韩文忠的骑兵旅已经赶到西城门,将城外的残兵包围。
韩文忠当先大喝道:“同为大宁官军,我等不愿自相残杀,放下武器投降,可饶尔等不死。”
这些被舍弃在城外的参军,早已对高晓瑾失望至极,肯定不想做任何抵抗,直接丢下武器向韩文忠投降。
就这样,不费吹灰之力的,孙志浩便一举擒获了高晓瑾及其手下残部。
当即,孙志浩便命人将高晓瑾及其手下全部押往北大营校军场。请来那位小宦官,再度当众宣读了承德皇帝的血诏。
这时,追随高晓瑾的残部兵马才明白,自己是稀里糊涂的跟着高晓瑾一起造反。
立时,军中喝骂声此起彼伏,高晓瑾也被吓得面如土色,体似筛糠,一句整话也说不出来了。
血诏宣读完毕,孙志浩大声说道:“所有的将士们,你们也都是我大宁的官军,我知道你们本意并非想从贼造反,都是被这高晓瑾一党蒙骗利用。
即刻起你们只需向我的人指认出你们军中的百夫长以上官长,就可以无罪开释。”
随后,便有孙志浩军中的兵士和书吏开始对高晓瑾余步进行清点筛查。
将所有甄别出来的百夫长以上军官单独拘押后,将其他普通士兵,分别安置在了南北两座大营之中。
就在手下士兵忙于甄别清点之时,孙志浩命人将高晓瑾押到府衙之中,命其亲笔书写命令各州县移交防务的文书,并盖上豫章府尹的官防大印。
孙志浩得到这些公文后,立刻派人快马加鞭将这些公文送到项知州和洪都督手中。
此二人得到公文之后大喜,立刻调动人马,带着衙署官员前往各州县接管防务。

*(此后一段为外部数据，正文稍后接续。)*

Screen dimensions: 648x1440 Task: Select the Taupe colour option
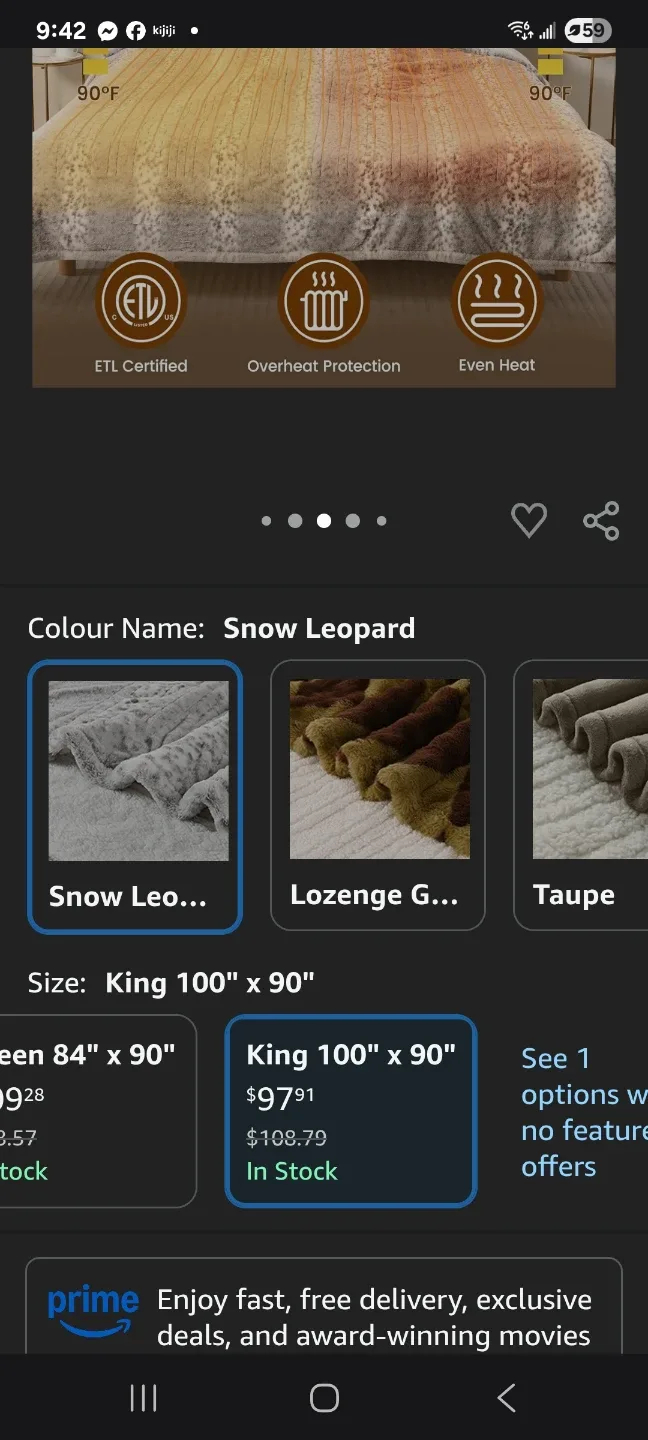pos(590,795)
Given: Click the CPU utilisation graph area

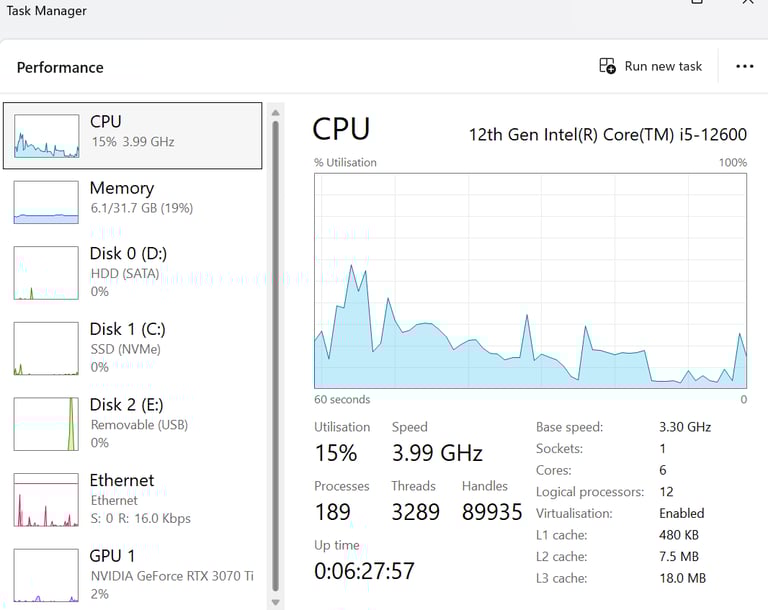Looking at the screenshot, I should (x=530, y=281).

孙志浩也连夜派兵接管了府城临近的两州六县。
五天之后,广信的兵马就彻底接管控制了整个豫章府,其间只有2、3座城池进行了小规模的抵抗,其余均顺利接收。
又过了数日之后,孙志浩得到消息,身在云州的定国公余茂春得知了衣带血诏之事,勃然大怒。
竟然亲自动手殴打了昌德皇帝,并当着昌德皇帝的面,纵兵凌辱了伴驾而来的贵人宫女,并将皇妃掠回了自己府中。
懊悔不已的昌德皇帝难忍羞辱,在行宫之中嚎哭两日双目泣血,之后便神志不清疯疯癫癫,每日痛骂余茂春、高晓松不止。最后被余茂春用铁链锁在了犬舍之中。
随后余茂春矫拟圣旨,宣布昌德皇帝自觉才德不配,罪己退位,改立闽王唐伯钧为帝。